Série de consignes -
1/ Énumérez les sujets d'actualité cités dans l'introduction de l'entretien sur les cryptomonnaies, avant les mots « Plongée dans l'actualité ».
2/ Répondez aux questions suivantes d'après l'entretien sur les cryptomonnaies.
(a) Par qui les propos ont-ils été recueillis ?
(b) Quels sont les deux facteurs auxquels Badr Bellaj attribue la flambée des prix du Bitcoin ?
(c) Contre quel acteur la SEC a-t-elle perdu un procès l'année dernière ?
3/ Reprenez l'entretien sur les cryptomonnaies à partir de l'endroit où il s'arrête.

Extrait du document -
▽

Envolée des prix Bitcoin, approbation des ETF Bitcoin, adhésion croissante des Marocains, nouvelle règlementation et projet de création d’une CBDC par BAM… Plongée dans l'actualité des cryptomonnaies aux côtés de Badr Bellaj, expert en Blockchain et cryptomonnaies et cofondateur de «Mchain».
Propos recueillis par Y. Seddik
Finances News Hebdo : La flambée des prix du Bitcoin depuis octobre dernier a été spectaculaire. Quelles sont les forces motrices derrière cette forte hausse ?
Badr Bellaj : La récente flambée des prix du Bitcoin peut être attribuée à deux facteurs distincts. Tout d'abord, les marchés ont réagi positivement aux dernières statistiques qui montrent une baisse continue de l'inflation, qui a mécaniquement influencé l’ensemble des marchés financiers. Cependant, le deuxième facteur, et de loin le plus important, est lié à l'anticipation de l'approbation future d'un ETF Bitcoin. Les investisseurs ont pricé cette anticipation dans la valeur de la cryptomonnaie et ont augmenté ainsi leurs achats. Cela s'aligne avec la célèbre expression en anglais «You buy the rumors and sell the news» (on achète les rumeurs et on vend les nouvelles). En parallèle, l'événement déclencheur de cette tendance réside dans l’échec de la Securities and Exchange Commission (SEC) lors d'un procès l'année dernière contre le géant Grayscale. Cela s'est produit après que l'autorité a initialement rejeté la demande de Grayscale de transformer son fonds bitcoin en un ETF bitcoin au comptant. Le tribunal a critiqué la SEC en soulignant le manque d'explications claires derrière le rejet de la demande d'ETF Bitcoin spot de Grayscale. Cette décision a donc contraint la SEC à reconsidérer sa position sur cette question, ce qui a ouvert la voie à des anticipations plus positives dans le marché.
F.N.H. : L'approbation récente des ETF Bitcoin par la SEC lui confère une légitimité et une crédibilité en tant qu'actif d'investissement. Comment cette décision pourrait-elle influencer et remodeler le paysage actuel des cryptomonnaies ?

△

[Entrées sur la recherche de mots et d'éléments]
▽

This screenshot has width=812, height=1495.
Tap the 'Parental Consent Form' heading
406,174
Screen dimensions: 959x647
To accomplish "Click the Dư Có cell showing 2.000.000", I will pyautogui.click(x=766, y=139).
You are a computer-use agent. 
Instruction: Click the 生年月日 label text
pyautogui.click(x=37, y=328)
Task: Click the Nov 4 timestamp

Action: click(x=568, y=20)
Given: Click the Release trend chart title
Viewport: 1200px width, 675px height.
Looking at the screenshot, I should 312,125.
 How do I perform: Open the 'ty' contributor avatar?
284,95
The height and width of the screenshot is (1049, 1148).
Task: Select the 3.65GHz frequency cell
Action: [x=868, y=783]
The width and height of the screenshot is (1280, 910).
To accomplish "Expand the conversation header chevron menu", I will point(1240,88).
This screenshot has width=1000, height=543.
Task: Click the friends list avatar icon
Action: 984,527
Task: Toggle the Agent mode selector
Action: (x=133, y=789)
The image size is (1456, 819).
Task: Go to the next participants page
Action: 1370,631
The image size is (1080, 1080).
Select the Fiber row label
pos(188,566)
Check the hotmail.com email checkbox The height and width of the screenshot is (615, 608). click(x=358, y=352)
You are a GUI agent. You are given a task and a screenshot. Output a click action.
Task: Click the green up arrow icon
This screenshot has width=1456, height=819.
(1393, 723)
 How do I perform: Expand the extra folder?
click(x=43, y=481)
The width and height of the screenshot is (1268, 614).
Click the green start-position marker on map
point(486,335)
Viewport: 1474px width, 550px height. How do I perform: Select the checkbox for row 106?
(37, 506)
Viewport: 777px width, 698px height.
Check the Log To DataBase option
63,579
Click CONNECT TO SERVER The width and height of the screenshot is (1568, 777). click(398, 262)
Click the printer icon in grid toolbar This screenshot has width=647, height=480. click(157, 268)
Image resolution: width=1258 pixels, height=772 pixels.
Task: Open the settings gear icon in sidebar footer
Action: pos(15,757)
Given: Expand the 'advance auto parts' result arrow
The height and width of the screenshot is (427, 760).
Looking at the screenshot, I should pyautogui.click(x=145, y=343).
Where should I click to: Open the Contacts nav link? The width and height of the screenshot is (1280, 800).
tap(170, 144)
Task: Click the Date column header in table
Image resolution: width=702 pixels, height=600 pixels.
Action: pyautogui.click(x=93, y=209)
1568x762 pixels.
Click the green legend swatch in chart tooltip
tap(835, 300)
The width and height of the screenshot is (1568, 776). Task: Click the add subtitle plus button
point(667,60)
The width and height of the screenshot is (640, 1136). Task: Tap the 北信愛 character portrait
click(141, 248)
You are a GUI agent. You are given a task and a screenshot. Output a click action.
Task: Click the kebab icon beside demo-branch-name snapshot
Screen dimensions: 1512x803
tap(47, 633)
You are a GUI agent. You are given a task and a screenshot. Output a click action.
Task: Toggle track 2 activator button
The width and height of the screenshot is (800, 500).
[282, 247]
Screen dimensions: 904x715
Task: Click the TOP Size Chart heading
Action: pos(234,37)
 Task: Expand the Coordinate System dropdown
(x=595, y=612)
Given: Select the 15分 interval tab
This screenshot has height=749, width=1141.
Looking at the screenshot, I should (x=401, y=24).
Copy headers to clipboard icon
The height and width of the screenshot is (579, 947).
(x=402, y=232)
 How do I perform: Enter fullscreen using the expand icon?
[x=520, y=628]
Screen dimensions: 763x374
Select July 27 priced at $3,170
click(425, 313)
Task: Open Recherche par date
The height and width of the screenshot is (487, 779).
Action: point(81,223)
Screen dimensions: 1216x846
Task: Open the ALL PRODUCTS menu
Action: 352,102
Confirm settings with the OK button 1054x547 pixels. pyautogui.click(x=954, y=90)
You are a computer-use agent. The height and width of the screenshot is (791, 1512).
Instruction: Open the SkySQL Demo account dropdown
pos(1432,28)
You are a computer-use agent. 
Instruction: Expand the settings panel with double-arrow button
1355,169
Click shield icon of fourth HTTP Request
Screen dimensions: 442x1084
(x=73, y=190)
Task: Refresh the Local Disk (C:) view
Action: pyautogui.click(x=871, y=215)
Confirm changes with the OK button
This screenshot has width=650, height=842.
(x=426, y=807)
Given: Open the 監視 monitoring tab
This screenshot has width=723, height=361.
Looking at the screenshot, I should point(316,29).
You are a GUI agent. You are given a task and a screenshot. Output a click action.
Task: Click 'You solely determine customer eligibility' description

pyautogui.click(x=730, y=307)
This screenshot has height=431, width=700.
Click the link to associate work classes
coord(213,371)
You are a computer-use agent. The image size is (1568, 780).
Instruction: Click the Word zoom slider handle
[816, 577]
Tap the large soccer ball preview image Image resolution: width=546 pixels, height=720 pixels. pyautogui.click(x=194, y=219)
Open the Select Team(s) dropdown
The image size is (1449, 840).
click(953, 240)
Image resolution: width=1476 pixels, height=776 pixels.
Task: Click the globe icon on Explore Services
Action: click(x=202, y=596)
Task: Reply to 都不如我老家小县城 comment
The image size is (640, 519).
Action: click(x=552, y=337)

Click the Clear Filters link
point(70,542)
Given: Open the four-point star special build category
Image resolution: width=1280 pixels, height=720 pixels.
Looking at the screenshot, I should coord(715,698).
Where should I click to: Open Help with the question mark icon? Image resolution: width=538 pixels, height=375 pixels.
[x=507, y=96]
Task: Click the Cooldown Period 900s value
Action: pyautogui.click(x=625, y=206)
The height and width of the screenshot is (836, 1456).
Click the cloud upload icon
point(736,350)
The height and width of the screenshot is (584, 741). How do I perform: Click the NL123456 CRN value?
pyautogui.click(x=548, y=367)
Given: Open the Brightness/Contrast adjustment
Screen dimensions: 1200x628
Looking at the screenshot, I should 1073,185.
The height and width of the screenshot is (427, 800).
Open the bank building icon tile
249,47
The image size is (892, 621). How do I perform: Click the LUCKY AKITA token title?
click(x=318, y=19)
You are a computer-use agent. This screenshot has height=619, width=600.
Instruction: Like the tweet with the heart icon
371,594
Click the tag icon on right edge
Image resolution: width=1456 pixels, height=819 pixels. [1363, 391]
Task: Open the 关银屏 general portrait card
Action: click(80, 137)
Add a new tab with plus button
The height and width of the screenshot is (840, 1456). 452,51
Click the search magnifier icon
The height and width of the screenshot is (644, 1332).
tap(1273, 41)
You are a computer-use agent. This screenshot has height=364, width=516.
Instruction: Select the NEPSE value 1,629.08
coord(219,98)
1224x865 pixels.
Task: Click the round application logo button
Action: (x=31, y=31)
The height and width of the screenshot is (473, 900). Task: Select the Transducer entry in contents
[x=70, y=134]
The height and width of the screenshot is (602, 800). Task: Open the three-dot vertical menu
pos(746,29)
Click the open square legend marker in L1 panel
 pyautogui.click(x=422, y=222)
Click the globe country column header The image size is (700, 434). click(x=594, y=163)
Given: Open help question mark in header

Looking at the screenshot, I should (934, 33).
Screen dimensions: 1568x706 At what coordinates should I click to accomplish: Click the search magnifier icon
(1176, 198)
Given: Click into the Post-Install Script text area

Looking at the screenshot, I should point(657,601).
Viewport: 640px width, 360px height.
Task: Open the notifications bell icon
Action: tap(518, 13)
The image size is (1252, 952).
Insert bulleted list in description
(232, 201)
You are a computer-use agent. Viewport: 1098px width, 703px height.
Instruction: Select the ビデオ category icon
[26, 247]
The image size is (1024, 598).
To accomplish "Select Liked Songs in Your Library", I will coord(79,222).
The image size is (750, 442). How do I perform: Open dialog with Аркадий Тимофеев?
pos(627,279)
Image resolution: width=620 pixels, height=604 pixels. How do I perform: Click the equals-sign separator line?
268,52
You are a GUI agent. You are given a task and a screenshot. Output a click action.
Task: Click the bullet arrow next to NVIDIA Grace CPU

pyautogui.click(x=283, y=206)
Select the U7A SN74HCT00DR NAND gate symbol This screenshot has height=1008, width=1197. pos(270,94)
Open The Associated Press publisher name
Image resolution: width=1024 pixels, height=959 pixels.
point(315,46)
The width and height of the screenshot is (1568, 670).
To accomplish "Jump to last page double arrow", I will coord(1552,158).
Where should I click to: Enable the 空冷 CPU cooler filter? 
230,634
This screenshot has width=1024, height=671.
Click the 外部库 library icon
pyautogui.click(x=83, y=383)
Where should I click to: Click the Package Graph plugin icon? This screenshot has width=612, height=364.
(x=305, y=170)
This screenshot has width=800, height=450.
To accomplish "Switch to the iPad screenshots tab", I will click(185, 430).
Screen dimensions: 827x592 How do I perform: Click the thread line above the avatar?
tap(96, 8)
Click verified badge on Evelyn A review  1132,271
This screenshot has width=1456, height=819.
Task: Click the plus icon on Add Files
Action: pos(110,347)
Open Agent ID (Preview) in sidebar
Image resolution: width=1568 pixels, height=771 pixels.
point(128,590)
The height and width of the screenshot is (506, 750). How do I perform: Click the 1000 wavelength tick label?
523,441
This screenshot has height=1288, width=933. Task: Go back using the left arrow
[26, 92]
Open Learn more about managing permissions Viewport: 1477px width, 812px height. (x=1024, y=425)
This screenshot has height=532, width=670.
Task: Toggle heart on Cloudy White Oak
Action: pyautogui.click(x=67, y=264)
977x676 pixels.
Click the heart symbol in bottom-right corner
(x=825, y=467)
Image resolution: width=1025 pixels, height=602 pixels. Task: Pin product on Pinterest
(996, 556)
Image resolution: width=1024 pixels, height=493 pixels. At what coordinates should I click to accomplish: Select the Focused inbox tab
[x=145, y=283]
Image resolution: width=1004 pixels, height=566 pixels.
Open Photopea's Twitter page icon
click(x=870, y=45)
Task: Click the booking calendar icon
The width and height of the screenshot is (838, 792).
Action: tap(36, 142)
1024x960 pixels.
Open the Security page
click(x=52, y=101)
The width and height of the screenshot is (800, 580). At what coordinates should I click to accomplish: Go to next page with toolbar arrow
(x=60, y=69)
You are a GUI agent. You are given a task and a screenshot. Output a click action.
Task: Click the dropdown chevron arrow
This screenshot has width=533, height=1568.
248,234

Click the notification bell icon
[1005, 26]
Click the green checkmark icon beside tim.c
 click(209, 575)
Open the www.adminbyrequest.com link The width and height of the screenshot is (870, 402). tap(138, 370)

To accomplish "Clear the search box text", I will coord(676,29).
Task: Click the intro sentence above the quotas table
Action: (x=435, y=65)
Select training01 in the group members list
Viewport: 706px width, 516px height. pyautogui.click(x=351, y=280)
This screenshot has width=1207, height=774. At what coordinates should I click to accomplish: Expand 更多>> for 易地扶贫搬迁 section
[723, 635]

△

Corrigé -
1/
Envolée des prix Bitcoin
Approbation des ETF Bitcoin
Adhésion croissante des Marocains
Nouvelle règlementation
Projet de création d'une CBDC par BAM

2/
(a) Par Y. Seddik.
(b) La baisse continue de l'inflation et l'anticipation de l'approbation future d'un ETF Bitcoin.
(c) Contre Grayscale.

3/
B. B. : Il faut dire que l'approbation des ETF Bitcoin par la SEC pourrait avoir trois impacts majeurs. Tout d'abord, elle pourrait élargir le bassin des investisseurs en attirant de nombreux particuliers grâce à la puissance marketing des opérateurs d'ETF et en stimulant ainsi la demande de Bitcoin. Deuxièmement, la révision de la position de la SEC ne se résume pas à une simple légitimation, mais suggère une disposition des acteurs financiers à faire des compromis pour des gains financiers et ouvrir ainsi la porte à une possible conversion d'autres acteurs vers des schémas financiers complexes impliquant Bitcoin. Troisièmement, cette approbation pourrait avoir des répercussions sur la future réglementation de Bitcoin. Elle constitue un signal positif qui pourrait servir de référence dans d'éventuels litiges liés à des schémas financiers basés sur Bitcoin ou la finance décentralisée. En somme, l'approbation des ETF Bitcoin par la SEC pourrait favoriser une augmentation de l'adoption de Bitcoin, encourager des utilisations plus complexes dans le secteur financier et contribuer à l'intégration progressive de Bitcoin dans le cadre réglementaire. Bien que cette approbation ne constitue pas une légitimation complète de Bitcoin, elle représente une atténuation de la position traditionnelle qui considérait Bitcoin comme un actif toxique. La SEC et d'autres acteurs financiers demeurent sceptiques, surtout face aux risques de volatilité associés à Bitcoin. L'acceptation de l'ETF est vue comme une concession pragmatique pour opérer dans le cadre financier des États-Unis, sans nécessairement refléter un changement radical de perspective. Aujourd’hui, les fournisseurs d'ETFs rejoignent l'espace Bitcoin principalement pour les opportunités de profit plutôt que par conviction idéologique dans la décentralisation de Bitcoin. Quoi qu’il en soit, l'approbation de l'ETF Bitcoin représente une adaptation aux règles financières et une reconnaissance nuancée de Bitcoin en tant qu'actif risqué, sans nécessairement signifier une adhésion totale de l'establishment financier.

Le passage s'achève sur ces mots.